Either answer would be acceptable.

In [13]:
for model in [GEMINI, OPENAI, CLAUDE]:
    print(model, ":\n",
          zero_shot(model, 'In bridge, holding AKJxx opposite four small, how should you play the the suit for no losers?'),
          "\n\n")

gemini-2.0-flash :
 The best way to play this suit combination (AKJxx opposite xxxx) in bridge, aiming for no losers, depends on the lead and the number of remaining cards in the suit. Here's a breakdown of the different scenarios and how to play them:

**Understanding the Situation:**

*   **You have:** AKJxx in one hand, and four small cards (xxxx) in the other. This is a fairly strong suit holding.
*   **Goal:** To avoid losing any tricks in this suit.

**Scenarios and How to Play:**

**1. Opposition Leads the Suit:**

*   **If the opponent leads *low* to your hand:**
    *   **Play the Jack (J).** This forces the opponent to win the trick.
    *   *   **If the opponent wins with the Queen (Q) or Ten (T) then you can win all the rest of the tricks with your Ace and King**
*   **If the opponent leads the Ace, King, Queen or Ten.**
    *   **Play a small card and hope one of the other players has the Queen or the Ten. You can then win all the remaining tricks with the Ace, King and Ja

All three of the models have answered wrong. To wit:

Gemini suggests that you "Lead low to your hand with four small."  This is so horribly wrong. Not even a beginning card player would make this mistake.

GPT gets the right intermediate line (cash the Ace and King), but for the wrong reasons. It doesn't realize that the point is that the opponents' cards are likely to be split 2-2.

Claude seems to pick the expert line (the paragraph about the line giving the best chance against most distributions is the correct description of the expert line), but the line of play it describes is wrong.
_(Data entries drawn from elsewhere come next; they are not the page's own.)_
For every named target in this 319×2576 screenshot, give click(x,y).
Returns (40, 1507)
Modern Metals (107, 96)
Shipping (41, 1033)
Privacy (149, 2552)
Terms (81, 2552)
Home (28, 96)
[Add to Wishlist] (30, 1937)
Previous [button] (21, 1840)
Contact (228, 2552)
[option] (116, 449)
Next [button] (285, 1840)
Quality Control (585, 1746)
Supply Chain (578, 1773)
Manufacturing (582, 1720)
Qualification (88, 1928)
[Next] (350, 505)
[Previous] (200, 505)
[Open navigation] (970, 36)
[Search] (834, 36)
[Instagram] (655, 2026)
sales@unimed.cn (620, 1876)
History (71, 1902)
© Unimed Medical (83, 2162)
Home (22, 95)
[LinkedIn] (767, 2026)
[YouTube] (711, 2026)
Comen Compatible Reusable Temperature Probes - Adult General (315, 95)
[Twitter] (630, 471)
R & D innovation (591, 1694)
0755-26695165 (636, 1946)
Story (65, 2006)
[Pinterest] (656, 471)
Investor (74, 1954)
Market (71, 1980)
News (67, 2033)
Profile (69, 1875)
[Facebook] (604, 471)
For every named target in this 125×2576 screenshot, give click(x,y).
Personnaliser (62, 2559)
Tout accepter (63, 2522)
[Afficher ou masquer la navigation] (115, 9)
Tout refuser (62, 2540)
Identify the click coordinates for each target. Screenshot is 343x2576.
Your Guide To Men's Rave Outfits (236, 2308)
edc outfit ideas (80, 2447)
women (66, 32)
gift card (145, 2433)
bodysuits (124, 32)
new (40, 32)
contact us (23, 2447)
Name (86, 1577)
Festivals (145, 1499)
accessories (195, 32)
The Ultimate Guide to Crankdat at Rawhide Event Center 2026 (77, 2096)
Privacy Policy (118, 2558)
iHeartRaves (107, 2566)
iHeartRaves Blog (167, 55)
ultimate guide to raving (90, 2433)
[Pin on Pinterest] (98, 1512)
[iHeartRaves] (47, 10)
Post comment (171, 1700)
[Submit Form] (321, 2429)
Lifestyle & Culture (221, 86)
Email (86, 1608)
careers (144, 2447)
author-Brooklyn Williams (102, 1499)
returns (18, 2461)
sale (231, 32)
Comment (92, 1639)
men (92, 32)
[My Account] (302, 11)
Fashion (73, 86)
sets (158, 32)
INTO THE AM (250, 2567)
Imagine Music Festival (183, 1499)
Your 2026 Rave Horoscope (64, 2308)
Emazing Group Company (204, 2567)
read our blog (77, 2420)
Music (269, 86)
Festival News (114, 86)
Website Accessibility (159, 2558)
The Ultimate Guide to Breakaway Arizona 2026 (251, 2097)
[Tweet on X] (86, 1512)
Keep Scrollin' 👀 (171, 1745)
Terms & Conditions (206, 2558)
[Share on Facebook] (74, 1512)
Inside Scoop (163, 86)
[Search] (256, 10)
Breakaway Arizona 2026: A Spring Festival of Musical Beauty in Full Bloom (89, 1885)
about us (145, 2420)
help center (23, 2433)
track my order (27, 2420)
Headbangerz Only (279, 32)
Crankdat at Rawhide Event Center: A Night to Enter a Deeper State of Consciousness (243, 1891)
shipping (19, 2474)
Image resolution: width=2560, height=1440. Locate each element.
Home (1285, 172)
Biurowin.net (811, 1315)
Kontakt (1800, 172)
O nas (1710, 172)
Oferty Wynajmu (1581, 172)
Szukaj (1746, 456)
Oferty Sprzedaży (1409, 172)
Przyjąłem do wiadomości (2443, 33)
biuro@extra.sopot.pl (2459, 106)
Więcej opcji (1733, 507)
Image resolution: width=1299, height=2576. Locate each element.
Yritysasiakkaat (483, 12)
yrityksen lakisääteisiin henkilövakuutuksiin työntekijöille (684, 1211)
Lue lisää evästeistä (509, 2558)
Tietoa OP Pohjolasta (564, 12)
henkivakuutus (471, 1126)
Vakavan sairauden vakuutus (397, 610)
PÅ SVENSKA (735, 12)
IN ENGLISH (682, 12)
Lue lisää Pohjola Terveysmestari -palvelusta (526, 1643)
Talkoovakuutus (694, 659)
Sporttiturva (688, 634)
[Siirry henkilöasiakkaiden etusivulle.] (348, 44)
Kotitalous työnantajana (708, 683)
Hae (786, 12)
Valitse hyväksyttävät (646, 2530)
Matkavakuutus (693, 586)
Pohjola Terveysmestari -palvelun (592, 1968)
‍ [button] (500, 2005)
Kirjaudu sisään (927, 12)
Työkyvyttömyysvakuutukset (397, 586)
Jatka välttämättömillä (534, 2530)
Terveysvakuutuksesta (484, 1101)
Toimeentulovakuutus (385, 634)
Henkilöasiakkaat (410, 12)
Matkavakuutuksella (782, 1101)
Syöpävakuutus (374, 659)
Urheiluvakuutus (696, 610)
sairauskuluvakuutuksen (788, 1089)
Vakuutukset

The point about the expert line is the take the finesse only if the Ten appears on the right.

## Bridge maxim and line of play

What if we ask the conversational interfaces that have access to tools like web search etc.?

Here's our links to the appropriate sessions:

ChatGPT: https://chatgpt.com/share/67f34e98-d930-8006-aa3b-e47d3b67554f

Gemini: https://g.co/gemini/share/e05094727453

Claude: https://claude.ai/share/fc1ce42e-8db4-46f3-a1b0-2be9fd13b14f

All three get the maxim right and the line of play wrong.